Clustering and Layout¶
HiMaLAYAS uses hierarchical clustering to organize matrix rows and columns into contiguous regions of related observations. Clusters are defined by cutting the dendrogram at a user-defined depth (distance threshold).
Signature¶
Analysis.cluster(
linkage_method: str = "ward",
linkage_metric: str = "euclidean",
linkage_threshold: float = 0.7,
*,
optimal_ordering: bool = False,
min_cluster_size: int = 1,
) -> Analysis
Parameters¶
| Parameter | Type | Default | Description |
|---|---|---|---|
linkage_method |
str |
"ward" |
Hierarchical linkage method.
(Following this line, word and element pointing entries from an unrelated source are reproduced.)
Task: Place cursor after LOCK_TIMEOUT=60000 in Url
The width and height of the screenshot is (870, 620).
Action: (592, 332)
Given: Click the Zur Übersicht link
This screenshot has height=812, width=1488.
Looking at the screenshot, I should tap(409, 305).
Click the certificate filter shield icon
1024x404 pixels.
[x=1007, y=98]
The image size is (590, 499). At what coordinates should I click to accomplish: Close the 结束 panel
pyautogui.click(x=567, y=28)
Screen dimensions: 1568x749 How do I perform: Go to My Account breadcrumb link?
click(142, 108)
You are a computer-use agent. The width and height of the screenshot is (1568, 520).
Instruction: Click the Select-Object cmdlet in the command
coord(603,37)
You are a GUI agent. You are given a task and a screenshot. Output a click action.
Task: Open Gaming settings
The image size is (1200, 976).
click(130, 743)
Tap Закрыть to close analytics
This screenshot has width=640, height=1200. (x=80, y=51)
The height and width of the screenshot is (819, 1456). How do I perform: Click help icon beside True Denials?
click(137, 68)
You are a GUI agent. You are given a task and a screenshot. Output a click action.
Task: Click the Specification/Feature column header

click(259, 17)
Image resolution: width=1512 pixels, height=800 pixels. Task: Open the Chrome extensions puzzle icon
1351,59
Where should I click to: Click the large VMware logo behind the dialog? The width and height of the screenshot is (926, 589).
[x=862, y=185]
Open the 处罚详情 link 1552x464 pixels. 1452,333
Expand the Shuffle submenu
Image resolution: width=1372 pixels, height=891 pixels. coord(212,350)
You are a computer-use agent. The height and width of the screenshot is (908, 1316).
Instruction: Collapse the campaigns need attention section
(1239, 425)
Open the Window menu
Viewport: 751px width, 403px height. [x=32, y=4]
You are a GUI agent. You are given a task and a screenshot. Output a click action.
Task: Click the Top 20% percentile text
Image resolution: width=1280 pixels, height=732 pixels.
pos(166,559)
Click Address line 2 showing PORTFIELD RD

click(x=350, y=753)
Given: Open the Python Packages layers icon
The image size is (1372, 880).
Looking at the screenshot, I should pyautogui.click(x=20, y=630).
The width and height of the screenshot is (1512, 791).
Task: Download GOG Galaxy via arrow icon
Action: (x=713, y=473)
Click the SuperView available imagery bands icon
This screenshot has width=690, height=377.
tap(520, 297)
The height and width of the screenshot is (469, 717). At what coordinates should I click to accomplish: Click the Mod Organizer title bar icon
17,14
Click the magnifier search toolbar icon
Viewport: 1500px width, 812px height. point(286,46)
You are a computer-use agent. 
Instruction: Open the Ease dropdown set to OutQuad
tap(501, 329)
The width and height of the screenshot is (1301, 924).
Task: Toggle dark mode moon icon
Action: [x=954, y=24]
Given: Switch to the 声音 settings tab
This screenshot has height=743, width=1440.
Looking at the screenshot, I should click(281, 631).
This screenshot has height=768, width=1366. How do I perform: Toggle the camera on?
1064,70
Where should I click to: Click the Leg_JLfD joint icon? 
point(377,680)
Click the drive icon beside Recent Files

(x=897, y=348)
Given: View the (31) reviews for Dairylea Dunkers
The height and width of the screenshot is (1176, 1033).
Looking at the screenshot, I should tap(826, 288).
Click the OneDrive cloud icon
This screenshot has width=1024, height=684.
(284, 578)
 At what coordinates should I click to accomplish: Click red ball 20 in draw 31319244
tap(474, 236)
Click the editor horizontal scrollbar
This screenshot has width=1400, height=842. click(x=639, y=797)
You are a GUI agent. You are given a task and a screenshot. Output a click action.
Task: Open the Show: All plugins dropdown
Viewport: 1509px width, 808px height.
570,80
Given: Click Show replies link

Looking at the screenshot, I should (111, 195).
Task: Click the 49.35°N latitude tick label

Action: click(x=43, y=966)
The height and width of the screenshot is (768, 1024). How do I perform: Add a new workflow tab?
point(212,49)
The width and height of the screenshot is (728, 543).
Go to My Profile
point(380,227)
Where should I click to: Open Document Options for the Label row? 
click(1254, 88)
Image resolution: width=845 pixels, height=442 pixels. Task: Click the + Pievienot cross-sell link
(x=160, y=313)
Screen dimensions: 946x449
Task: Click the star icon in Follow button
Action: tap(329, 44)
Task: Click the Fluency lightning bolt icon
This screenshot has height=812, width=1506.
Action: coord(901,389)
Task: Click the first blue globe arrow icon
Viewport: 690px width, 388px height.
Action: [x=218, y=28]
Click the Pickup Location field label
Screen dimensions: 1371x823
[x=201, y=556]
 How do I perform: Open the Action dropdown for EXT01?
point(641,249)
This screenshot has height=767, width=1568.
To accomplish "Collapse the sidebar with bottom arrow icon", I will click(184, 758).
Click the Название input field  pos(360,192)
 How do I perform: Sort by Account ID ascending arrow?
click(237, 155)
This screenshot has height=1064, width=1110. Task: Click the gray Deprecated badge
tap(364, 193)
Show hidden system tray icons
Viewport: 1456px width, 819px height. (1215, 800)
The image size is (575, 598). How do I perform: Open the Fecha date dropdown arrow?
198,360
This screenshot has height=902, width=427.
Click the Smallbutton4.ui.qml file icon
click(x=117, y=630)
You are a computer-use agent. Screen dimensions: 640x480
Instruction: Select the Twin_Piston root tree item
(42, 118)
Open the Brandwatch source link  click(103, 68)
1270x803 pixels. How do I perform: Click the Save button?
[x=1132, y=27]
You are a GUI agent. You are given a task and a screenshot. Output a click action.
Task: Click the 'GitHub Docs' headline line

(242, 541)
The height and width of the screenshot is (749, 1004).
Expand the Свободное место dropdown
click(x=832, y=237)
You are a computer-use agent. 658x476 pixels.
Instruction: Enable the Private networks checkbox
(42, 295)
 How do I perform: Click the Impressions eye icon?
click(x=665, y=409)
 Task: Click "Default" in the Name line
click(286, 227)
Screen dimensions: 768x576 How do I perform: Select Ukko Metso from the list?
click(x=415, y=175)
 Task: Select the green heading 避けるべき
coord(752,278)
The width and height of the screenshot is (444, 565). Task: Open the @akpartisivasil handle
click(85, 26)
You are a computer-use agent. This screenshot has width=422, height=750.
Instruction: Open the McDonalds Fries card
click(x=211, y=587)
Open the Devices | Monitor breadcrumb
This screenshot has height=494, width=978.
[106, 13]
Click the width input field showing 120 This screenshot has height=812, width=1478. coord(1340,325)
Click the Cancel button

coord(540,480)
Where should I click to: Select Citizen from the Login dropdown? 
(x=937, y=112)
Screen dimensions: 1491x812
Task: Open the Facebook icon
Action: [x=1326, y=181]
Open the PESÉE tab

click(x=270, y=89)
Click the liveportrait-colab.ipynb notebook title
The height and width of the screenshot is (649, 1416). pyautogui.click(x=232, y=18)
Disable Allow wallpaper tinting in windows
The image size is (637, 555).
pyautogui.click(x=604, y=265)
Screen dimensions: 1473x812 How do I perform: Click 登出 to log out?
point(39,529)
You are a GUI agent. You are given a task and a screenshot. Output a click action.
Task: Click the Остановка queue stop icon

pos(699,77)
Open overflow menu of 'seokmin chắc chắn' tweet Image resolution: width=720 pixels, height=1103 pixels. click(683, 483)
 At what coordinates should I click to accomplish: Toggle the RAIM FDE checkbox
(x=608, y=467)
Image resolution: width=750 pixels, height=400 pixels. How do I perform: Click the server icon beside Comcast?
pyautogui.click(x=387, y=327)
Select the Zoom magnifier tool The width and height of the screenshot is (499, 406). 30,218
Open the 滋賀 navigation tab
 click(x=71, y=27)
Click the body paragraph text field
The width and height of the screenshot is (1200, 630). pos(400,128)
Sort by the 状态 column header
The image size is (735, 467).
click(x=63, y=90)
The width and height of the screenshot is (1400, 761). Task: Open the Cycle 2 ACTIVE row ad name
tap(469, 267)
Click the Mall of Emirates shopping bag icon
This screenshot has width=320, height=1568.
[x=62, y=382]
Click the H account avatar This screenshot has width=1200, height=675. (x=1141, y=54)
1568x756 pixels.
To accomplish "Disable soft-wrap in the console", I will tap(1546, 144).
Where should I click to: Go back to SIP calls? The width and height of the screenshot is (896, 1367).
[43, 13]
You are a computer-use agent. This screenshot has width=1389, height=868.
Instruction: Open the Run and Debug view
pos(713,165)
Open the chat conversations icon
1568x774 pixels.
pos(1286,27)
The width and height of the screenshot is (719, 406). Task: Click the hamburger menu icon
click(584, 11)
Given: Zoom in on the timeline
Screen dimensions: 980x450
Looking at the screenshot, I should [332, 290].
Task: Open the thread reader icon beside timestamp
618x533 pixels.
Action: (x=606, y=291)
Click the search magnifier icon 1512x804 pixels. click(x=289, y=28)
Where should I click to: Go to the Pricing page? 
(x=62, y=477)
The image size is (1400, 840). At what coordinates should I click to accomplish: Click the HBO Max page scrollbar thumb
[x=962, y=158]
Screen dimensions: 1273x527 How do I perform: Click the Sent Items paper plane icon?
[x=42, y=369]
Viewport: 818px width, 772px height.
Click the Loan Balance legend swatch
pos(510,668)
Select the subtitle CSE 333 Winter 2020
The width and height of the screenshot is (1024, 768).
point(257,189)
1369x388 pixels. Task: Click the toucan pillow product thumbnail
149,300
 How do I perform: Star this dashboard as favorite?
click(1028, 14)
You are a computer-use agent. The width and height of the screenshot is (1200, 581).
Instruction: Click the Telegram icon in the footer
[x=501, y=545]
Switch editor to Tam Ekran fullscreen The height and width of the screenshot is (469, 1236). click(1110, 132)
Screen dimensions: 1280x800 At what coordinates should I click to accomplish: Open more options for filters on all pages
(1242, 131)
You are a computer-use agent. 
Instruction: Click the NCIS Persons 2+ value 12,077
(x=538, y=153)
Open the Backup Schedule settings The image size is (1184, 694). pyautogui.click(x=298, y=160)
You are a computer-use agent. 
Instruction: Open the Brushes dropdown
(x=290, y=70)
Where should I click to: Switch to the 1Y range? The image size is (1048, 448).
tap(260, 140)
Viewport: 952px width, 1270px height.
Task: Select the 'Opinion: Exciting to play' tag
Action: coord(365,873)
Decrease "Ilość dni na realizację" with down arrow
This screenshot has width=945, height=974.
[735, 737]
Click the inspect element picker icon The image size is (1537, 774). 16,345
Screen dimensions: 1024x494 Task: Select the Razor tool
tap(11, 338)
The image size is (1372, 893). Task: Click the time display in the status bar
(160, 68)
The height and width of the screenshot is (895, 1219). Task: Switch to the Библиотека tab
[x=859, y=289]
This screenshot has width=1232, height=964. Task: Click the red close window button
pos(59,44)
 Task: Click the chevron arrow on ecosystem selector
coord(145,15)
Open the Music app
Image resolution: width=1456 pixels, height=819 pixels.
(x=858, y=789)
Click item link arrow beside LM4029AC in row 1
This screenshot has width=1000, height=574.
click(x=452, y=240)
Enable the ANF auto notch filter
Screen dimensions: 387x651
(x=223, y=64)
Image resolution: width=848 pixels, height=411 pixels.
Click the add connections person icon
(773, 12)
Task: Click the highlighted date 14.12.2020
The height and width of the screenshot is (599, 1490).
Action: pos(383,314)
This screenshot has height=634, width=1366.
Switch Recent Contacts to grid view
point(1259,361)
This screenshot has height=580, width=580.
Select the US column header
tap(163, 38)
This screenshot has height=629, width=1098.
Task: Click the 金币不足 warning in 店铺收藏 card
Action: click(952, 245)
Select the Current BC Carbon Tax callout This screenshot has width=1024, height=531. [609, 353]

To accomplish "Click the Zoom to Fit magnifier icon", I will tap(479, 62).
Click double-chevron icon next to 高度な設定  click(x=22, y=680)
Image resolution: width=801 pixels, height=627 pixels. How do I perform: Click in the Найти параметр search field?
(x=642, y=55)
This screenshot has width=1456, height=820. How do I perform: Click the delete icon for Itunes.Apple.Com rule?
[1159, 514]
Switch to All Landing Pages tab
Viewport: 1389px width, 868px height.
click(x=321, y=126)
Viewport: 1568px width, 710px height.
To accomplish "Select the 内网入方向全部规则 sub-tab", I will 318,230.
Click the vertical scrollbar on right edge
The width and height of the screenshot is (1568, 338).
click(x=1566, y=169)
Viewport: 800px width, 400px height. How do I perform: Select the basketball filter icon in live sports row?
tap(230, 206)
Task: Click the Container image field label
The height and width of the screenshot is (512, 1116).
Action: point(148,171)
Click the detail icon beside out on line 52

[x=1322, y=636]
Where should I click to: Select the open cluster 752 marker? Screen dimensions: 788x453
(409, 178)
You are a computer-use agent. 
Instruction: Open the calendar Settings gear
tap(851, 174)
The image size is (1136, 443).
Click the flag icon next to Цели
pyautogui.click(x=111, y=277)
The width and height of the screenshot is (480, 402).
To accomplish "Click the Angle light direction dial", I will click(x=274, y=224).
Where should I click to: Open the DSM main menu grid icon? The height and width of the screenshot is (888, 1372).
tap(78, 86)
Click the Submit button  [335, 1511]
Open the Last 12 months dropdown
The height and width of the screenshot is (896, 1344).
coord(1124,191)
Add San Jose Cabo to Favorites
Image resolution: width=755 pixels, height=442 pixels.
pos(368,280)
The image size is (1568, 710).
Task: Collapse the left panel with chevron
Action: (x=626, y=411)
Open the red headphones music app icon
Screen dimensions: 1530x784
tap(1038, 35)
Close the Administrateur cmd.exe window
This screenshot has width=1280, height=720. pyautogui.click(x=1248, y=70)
Common: ward, average, complete, single. |
linkage_metric |
str |
"euclidean" |
Distance metric. Common: euclidean, correlation, cosine, cityblock. |
linkage_threshold |
float |
0.7 |
Dendrogram cut threshold (depth). Lower gives more clusters, higher gives fewer. |
optimal_ordering |
bool |
False |
Enables optimal leaf ordering in linkage output. Often improves visual ordering, but can be slower. |
min_cluster_size |
int |
1 |
Merge small clusters upward until size is met. Values <= 1 disable. |
Example¶
analysis = Analysis(matrix, annotations).cluster(
linkage_method="ward",
linkage_metric="euclidean",
linkage_threshold=16,
min_cluster_size=30,
)
After clustering, cluster assignments are attached as:
| Attribute | Type | Description |
|---|---|---|
analysis.clusters |
Clusters |
Dendrogram, per-label cluster IDs, and cluster membership mappings. |
Notes¶
- Any method or metric supported by SciPy
linkageis valid (see the SciPy linkage docs). - When
optimal_ordering=False, HiMaLAYAS usesfastclusterif installed and otherwise falls back to SciPy linkage. min_cluster_sizepreserves hierarchy by merging undersized clusters into their parent cluster.linkage_method,linkage_metric, andoptimal_orderingare reused byAnalysis.finalize(col_cluster=True)for optional column ordering.